Guangzhou Fangbang Electronics Co.Ltd(688020) 5 announced on May 20 that the company decided to terminate the issuance of A-Shares to Su Zhi, one of the actual controllers of the company. Previously, the company planned to issue no more than 4444400 A shares (including this number) to Su Zhi in a non-public manner, raising no more than 300 million yuan (including this number) to invest in the construction of resistance films and supplement working capital.
The reason why the company terminated the issuance is that due to the environmental protection approval involved in the resistance film project, the approval process is relatively complex, coupled with the current round of epidemic in Guangzhou and other factors, some matters are still in the process of administrative approval, and the issuance of A-Shares to specific objects does not meet the reporting conditions. At the same time, since 2022, the conflict between Russia and Ukraine, the Fed’s interest rate hike and the repeated epidemic in China have continued to ferment; At the same time, the growth of the consumer electronics industry is passivated and the uncertainty increases. Taking the smartphone, the most important product in this field, as an example, according to the relevant market data, due to the periodic bottleneck of product innovation, “lack of core” and the inhibition of consumer psychology caused by the continuous and repeated epidemic, the global shipment of smartphones decreased significantly year-on-year in the first quarter of 2022.

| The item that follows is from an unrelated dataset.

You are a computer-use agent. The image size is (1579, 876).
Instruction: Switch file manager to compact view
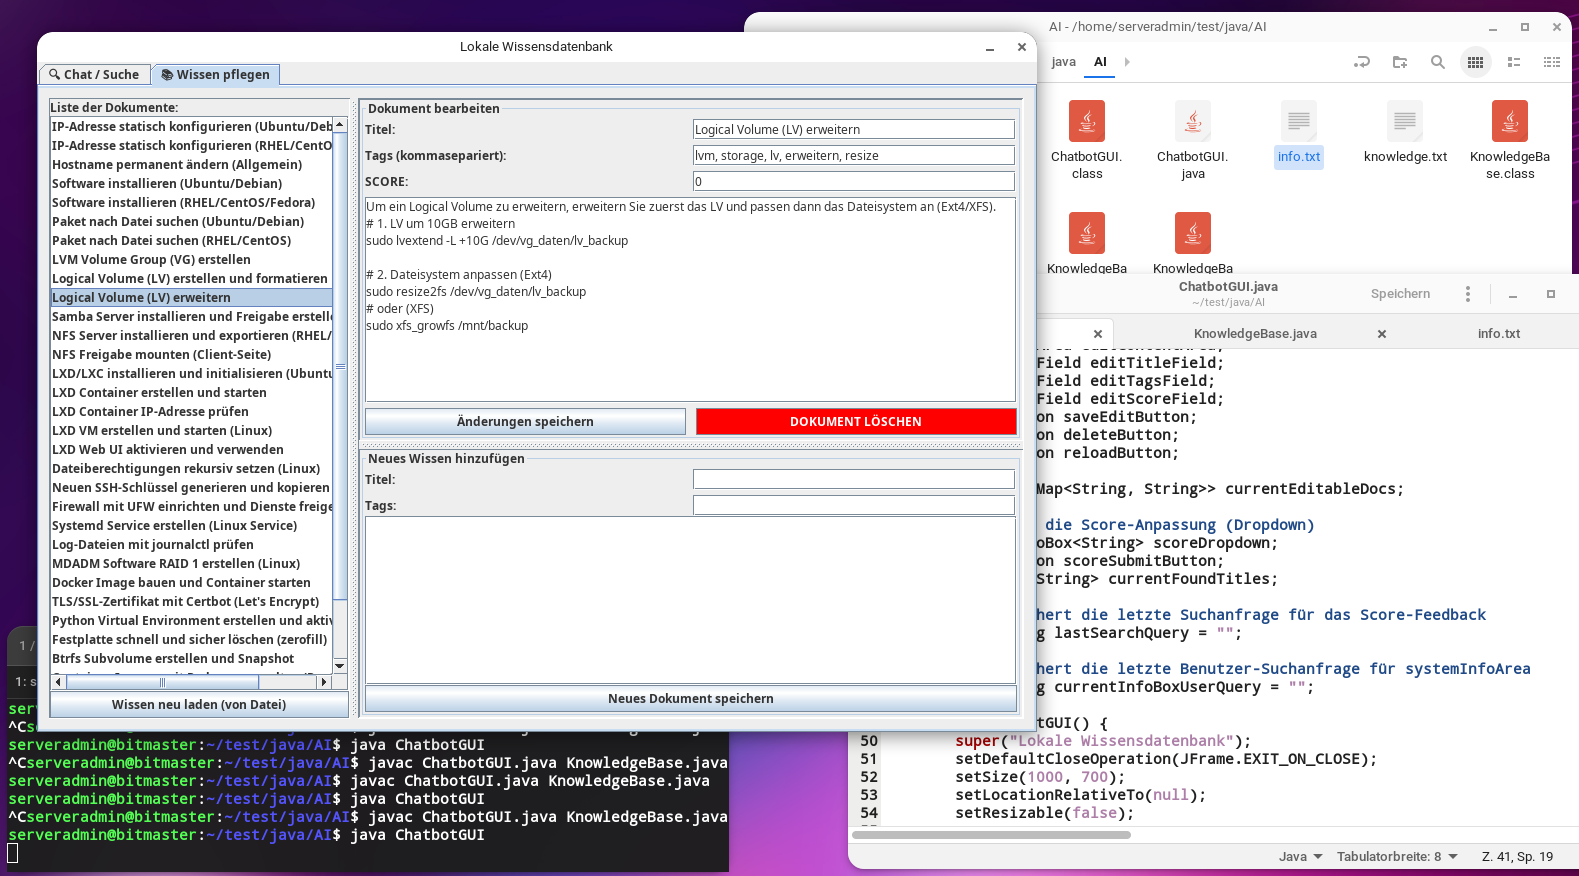pyautogui.click(x=1551, y=62)
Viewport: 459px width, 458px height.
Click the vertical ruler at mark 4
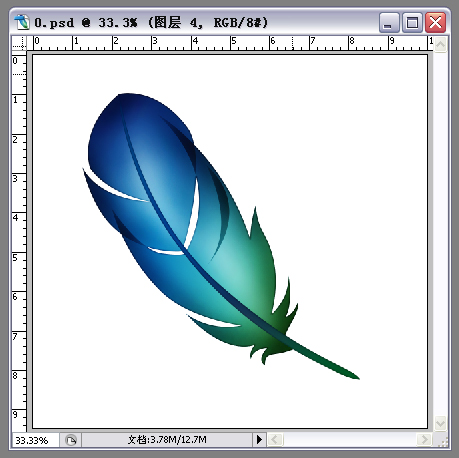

The company decided to terminate the issue of A-Shares to specific objects, strategically shrink the investment plan, temporarily suspend the construction of new heavy asset projects, adopt a more stable business strategy, and focus more on the mass production of existing new products such as flexible copper clad laminate and strippable ultra-thin copper foil with carrier, so as to promote the early realization of the inflection point of the company’s performance release.